'''

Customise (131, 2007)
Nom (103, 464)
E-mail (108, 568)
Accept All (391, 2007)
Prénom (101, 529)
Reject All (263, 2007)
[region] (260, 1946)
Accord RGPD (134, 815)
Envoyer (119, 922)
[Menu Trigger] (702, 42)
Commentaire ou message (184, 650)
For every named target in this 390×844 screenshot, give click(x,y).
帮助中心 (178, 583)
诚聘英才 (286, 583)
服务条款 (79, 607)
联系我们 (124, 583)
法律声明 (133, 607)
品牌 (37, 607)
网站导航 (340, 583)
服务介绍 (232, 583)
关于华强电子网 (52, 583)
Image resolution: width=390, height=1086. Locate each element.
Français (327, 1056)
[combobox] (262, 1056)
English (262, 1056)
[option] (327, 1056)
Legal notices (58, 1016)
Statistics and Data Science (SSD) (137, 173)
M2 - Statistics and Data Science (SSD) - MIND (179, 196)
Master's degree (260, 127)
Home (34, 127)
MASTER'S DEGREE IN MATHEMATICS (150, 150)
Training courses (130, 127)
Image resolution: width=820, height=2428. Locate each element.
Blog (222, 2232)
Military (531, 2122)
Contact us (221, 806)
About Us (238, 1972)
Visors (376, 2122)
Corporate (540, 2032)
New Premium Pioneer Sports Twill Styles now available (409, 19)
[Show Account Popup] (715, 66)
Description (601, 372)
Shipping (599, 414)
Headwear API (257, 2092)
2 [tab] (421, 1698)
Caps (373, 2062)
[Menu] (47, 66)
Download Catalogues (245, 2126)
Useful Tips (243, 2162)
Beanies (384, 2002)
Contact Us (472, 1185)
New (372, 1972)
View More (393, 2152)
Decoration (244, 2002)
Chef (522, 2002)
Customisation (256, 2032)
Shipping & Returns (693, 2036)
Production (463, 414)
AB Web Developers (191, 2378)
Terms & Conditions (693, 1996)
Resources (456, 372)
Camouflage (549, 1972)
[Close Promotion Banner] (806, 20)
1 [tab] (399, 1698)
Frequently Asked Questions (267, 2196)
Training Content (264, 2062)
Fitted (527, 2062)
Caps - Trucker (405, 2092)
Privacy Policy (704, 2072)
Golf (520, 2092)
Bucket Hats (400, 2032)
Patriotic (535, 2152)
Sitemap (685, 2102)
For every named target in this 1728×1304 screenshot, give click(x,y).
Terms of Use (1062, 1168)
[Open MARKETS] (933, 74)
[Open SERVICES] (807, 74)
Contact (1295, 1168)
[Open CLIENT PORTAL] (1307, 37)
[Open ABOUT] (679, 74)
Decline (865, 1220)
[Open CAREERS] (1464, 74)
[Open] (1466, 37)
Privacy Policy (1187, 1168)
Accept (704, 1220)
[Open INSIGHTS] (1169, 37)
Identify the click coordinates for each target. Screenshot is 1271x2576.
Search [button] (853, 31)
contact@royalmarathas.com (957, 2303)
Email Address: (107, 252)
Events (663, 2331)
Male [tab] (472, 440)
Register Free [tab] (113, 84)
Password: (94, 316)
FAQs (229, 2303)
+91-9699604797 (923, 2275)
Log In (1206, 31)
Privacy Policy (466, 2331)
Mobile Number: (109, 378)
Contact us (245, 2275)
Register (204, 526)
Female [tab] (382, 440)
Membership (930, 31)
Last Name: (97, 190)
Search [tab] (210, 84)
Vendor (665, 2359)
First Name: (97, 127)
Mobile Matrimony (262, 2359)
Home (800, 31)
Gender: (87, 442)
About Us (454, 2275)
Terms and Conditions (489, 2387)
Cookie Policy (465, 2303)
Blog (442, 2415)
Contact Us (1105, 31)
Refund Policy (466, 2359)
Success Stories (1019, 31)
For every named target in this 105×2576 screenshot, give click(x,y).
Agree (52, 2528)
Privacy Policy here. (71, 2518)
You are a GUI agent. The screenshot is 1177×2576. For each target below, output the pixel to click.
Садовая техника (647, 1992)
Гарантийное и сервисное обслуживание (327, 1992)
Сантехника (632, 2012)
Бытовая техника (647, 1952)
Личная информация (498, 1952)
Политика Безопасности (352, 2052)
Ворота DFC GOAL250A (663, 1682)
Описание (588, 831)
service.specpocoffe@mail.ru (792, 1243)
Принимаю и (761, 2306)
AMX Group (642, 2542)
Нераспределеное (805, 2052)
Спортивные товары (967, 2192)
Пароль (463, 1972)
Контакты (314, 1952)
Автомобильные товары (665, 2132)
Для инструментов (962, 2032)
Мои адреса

'''

(Exercise prompt) Go through the data above and repeat all of it exactly.

(Solution)
Customise (131, 2007)
Nom (103, 464)
E-mail (108, 568)
Accept All (391, 2007)
Prénom (101, 529)
Reject All (263, 2007)
[region] (260, 1946)
Accord RGPD (134, 815)
Envoyer (119, 922)
[Menu Trigger] (702, 42)
Commentaire ou message (184, 650)
For every named target in this 390×844 screenshot, give click(x,y).
帮助中心 (178, 583)
诚聘英才 (286, 583)
服务条款 (79, 607)
联系我们 (124, 583)
法律声明 (133, 607)
品牌 (37, 607)
网站导航 (340, 583)
服务介绍 (232, 583)
关于华强电子网 (52, 583)
Image resolution: width=390, height=1086. Locate each element.
Français (327, 1056)
[combobox] (262, 1056)
English (262, 1056)
[option] (327, 1056)
Legal notices (58, 1016)
Statistics and Data Science (SSD) (137, 173)
M2 - Statistics and Data Science (SSD) - MIND (179, 196)
Master's degree (260, 127)
Home (34, 127)
MASTER'S DEGREE IN MATHEMATICS (150, 150)
Training courses (130, 127)
Image resolution: width=820, height=2428. Locate each element.
Blog (222, 2232)
Military (531, 2122)
Contact us (221, 806)
About Us (238, 1972)
Visors (376, 2122)
Corporate (540, 2032)
New Premium Pioneer Sports Twill Styles now available (409, 19)
[Show Account Popup] (715, 66)
Description (601, 372)
Shipping (599, 414)
Headwear API (257, 2092)
2 [tab] (421, 1698)
Caps (373, 2062)
[Menu] (47, 66)
Download Catalogues (245, 2126)
Useful Tips (243, 2162)
Beanies (384, 2002)
Contact Us (472, 1185)
New (372, 1972)
View More (393, 2152)
Decoration (244, 2002)
Chef (522, 2002)
Customisation (256, 2032)
Shipping & Returns (693, 2036)
Production (463, 414)
AB Web Developers (191, 2378)
Terms & Conditions (693, 1996)
Resources (456, 372)
Camouflage (549, 1972)
[Close Promotion Banner] (806, 20)
1 [tab] (399, 1698)
Frequently Asked Questions (267, 2196)
Training Content (264, 2062)
Fitted (527, 2062)
Caps - Trucker (405, 2092)
Privacy Policy (704, 2072)
Golf (520, 2092)
Bucket Hats (400, 2032)
Patriotic (535, 2152)
Sitemap (685, 2102)
For every named target in this 1728×1304 screenshot, give click(x,y).
Terms of Use (1062, 1168)
[Open MARKETS] (933, 74)
[Open SERVICES] (807, 74)
Contact (1295, 1168)
[Open CLIENT PORTAL] (1307, 37)
[Open ABOUT] (679, 74)
Decline (865, 1220)
[Open CAREERS] (1464, 74)
[Open] (1466, 37)
Privacy Policy (1187, 1168)
Accept (704, 1220)
[Open INSIGHTS] (1169, 37)
Identify the click coordinates for each target. Screenshot is 1271x2576.
Search [button] (853, 31)
contact@royalmarathas.com (957, 2303)
Email Address: (107, 252)
Events (663, 2331)
Male [tab] (472, 440)
Register Free [tab] (113, 84)
Password: (94, 316)
FAQs (229, 2303)
+91-9699604797 (923, 2275)
Log In (1206, 31)
Privacy Policy (466, 2331)
Mobile Number: (109, 378)
Contact us (245, 2275)
Register (204, 526)
Female [tab] (382, 440)
Membership (930, 31)
Last Name: (97, 190)
Search [tab] (210, 84)
Vendor (665, 2359)
First Name: (97, 127)
Mobile Matrimony (262, 2359)
Home (800, 31)
Gender: (87, 442)
About Us (454, 2275)
Terms and Conditions (489, 2387)
Cookie Policy (465, 2303)
Blog (442, 2415)
Contact Us (1105, 31)
Refund Policy (466, 2359)
Success Stories (1019, 31)
For every named target in this 105×2576 screenshot, give click(x,y).
Agree (52, 2528)
Privacy Policy here. (71, 2518)
You are a GUI agent. The screenshot is 1177×2576. For each target below, output the pixel to click.
Садовая техника (647, 1992)
Гарантийное и сервисное обслуживание (327, 1992)
Сантехника (632, 2012)
Бытовая техника (647, 1952)
Личная информация (498, 1952)
Политика Безопасности (352, 2052)
Ворота DFC GOAL250A (663, 1682)
Описание (588, 831)
service.specpocoffe@mail.ru (792, 1243)
Принимаю и (761, 2306)
AMX Group (642, 2542)
Нераспределеное (805, 2052)
Спортивные товары (967, 2192)
Пароль (463, 1972)
Контакты (314, 1952)
Автомобильные товары (665, 2132)
Для инструментов (962, 2032)
Мои адреса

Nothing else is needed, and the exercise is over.